Released for publication May 4, 1949.

Mulcahy, Murphy & Dieringer, of Chicago, for appellant; Henry W. Dieringer, and David Pottish-mann, both of Chicago, of counsel..

Snyder & Clarke, of Waukegan, for appellees; Gerald C. Snyder and Daniel J. Dalziel, both of Waukegan, of counsel.

Mr. Justice Dove

delivered the opinion of the court.

On April 12, 1947, plaintiff filed his complaint in the circuit court of Lake county seeking to recover from the defendants compensation for personal injuries and property damage which he suffered on May 28, 1946, as the result of an automobile accident due, so he charged, to the negligence of the defendants while the automobile of the defendant, Philip Lucas was being driven by his agent, Lawrence Lucas, on Route No. 41, being one of the highways of this State.

On the same day the complaint was filed, a summons was issued returnable as provided by law. This summons was returned by the sheriff of Lake county on April 23, 1947, with the indorsement “The within named defendants not found in my County. ’ ’ A notice was filed with the clerk of the circuit court on June 20, 1947. The notice is as follows, vis:

In the Circuit Court of Lake County

*109NOTICE

To .

Lawrence Lucas

1437 North 30th Avenue

Milwaukee, Wisconsin

Philip Lucas

2035 Galena Avenue

Milwaukee, Wisconsin

You are hereby notified that the above entitled action or proceeding against you is one growing out of your use or operation of a motor vehicle over the highways of the State of Illinois, resulting in damage to person or property or both.

You are further notified that less than ten days prior to the date hereof on, to-wit the 18 day of April, 1947, the undersigned caused summons in the above entitled suit to be served on Edward J. Barrett, Secretary of State, Springfield, Illinois, as your true and lawful attorney, by the filing of a copy of such process in his office, and that simultaneously therewith the undersigned paid to said Secretary of State the requisite statutory fee of Two Dollars ($2.00) therefor.
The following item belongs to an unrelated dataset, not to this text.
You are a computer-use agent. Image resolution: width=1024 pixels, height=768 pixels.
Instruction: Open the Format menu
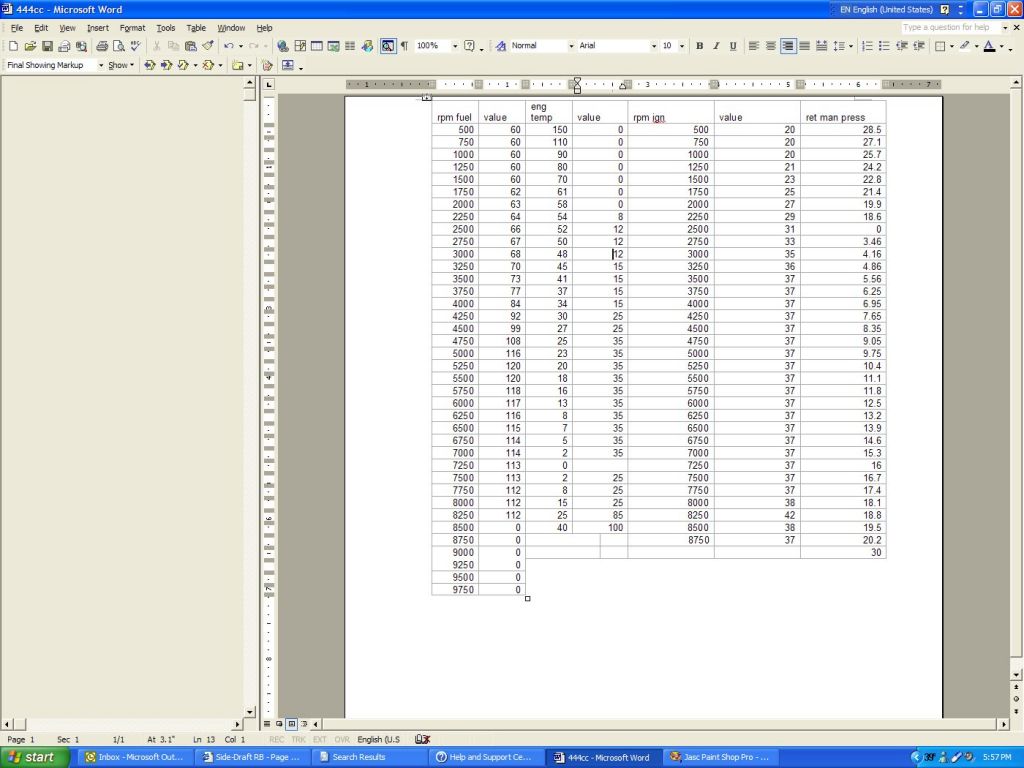(x=132, y=28)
An additional copy of such process is enclosed herewith and is hereby sent to each of you by registered mail, in accordance with the Statutes of the State of Illinois in such case made and provided.

Dated this 19 day of April, 1947 at Chicago, Illinois.

Bernard Rompza

By Henry W. Dieringer /signed/

Attorney for the Plaintiff”

An affidavit of compliance was also filed with the clerk on June 20,1947 and is as follows:

In the Circuit Court of Lake County

*110

Affidavit of Compliance

Henry W. Dieringer, being first duly sworn, on oath deposes and says that he is one of the attorneys and the duly authorized agent of and for Bernard Rompza, plaintiff, in this behalf; that he has knowledge of the facts; that the defendants, Lawrence Lucas is a nonresident of this state; that the address of said defendant last known to plaintiff and to this deponent is; 1437 North 30th Avenue, Milwaukee, Wisconsin; that the defendant, Philip Lucas, is a non-resident of this state; that the address of said defendant last known to the plaintiff and to this deponent is: 2035 Gfalena Avenue, Milwaukee, Wisconsin; that the above entitled action is one growing out of the use or operation of a motor vehicle by the defendants over the highways of the State of Illinois, resulting in damage or loss of to the person or property of the plaintiff; that on the 18 day of April, 1947, deponent filed in the office of Edward J. Barrett, Secretary of State, at Springfield, Illinois, a true and correct copy of the attached summons; that upon the filing of said copy, deponent paid to said Secretary of State the fee of Two Dollars ($2.00) required by law; that within ten days thereafter, on, to-wit: the 22 day of April 1947 deponent served upon the said defendants a true and correct copy of the summons and also a notice of the filing of the bond and a copy of the summons in the office of the Secretary of State and the payment of the fee therefor as hereinbefore described, by mailing the same, registered, at the United States Post Office at Chicago, Illinois, enclosed in a sealed envelope with postage and *111registry fees fully prepaid, addressed to Lawrence Lucas, 1437 North 30th Avenue, Milwaukee, Wisconsin and that to Philip Lucas, 2035 G-alena Avenue, Milwaukee, Wisconsin; that a true and correct copy of said notice so mailed as aforesaid is attached hereto as ‘ Exhibit A. ’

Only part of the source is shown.